Absolute Taste provided the catering for David Beckham and Victoria Beckham's 2006 FIFA World Cup send-off party, based on Gordon Ramsay's menu.

Absolute Taste catered Nelson Mandela’s 90th Birthday party and Chelsea FC footballer John Terry's wedding.

In 2003, Absolute Taste Inflight was formed. It is a 24-hour, 365-day operation catering for private jets. It began at the suggestion of some McLaren employees and was vetted for a year on a shareholder's own plane. Six vans now deliver pre-prepared gourmet meals to airports all over the South of England.
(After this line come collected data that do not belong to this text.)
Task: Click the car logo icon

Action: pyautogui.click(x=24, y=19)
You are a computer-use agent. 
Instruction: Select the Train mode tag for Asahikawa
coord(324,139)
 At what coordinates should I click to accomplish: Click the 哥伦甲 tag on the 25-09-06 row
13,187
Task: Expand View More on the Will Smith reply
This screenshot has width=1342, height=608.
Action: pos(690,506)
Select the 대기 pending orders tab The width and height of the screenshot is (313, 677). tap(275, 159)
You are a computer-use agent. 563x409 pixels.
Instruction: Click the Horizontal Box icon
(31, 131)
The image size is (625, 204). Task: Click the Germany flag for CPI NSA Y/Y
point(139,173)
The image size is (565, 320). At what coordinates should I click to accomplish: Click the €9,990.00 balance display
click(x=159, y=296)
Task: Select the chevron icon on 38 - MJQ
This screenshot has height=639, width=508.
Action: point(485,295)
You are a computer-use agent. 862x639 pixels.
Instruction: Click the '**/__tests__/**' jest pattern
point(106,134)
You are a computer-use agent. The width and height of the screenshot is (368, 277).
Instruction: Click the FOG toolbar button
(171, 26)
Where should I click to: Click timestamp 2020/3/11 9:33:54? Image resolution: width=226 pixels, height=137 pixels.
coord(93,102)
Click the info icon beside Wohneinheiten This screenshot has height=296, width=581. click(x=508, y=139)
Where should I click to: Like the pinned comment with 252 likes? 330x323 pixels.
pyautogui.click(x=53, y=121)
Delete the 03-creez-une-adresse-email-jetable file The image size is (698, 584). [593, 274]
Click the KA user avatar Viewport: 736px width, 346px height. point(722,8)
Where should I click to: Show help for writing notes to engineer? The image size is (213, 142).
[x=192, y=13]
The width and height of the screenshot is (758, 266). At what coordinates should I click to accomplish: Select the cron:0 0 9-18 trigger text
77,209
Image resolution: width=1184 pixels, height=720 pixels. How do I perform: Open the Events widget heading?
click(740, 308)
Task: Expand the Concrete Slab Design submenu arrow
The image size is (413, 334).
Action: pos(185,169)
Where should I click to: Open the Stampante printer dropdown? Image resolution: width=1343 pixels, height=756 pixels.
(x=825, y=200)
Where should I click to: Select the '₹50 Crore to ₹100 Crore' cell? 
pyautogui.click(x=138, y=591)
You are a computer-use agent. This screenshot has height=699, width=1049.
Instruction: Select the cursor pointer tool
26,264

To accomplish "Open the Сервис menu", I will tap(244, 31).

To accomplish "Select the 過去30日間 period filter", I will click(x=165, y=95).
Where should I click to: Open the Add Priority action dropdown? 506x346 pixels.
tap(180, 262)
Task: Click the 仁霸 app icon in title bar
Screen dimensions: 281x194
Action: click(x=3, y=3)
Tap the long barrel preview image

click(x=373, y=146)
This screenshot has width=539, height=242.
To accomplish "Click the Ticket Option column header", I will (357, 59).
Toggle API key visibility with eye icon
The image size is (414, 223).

The company's tenth anniversary happened in 2008, when it announced a partnership with Gordon Ramsay Holdings. "Gordon Ramsay by Absolute Taste" is an entirely bespoke service in which Absolute Taste works with Gordon and his team to produce food from his restaurants for outside events. Ramsay and Redding had met previously at Aubergine, Ramsay's restaurant, when a pastry chef had left the clear paper on Redding's chocolate fondant and Ramsay apologized to her. They met again at a McLaren F1 event when Ramsay was McLaren's guest.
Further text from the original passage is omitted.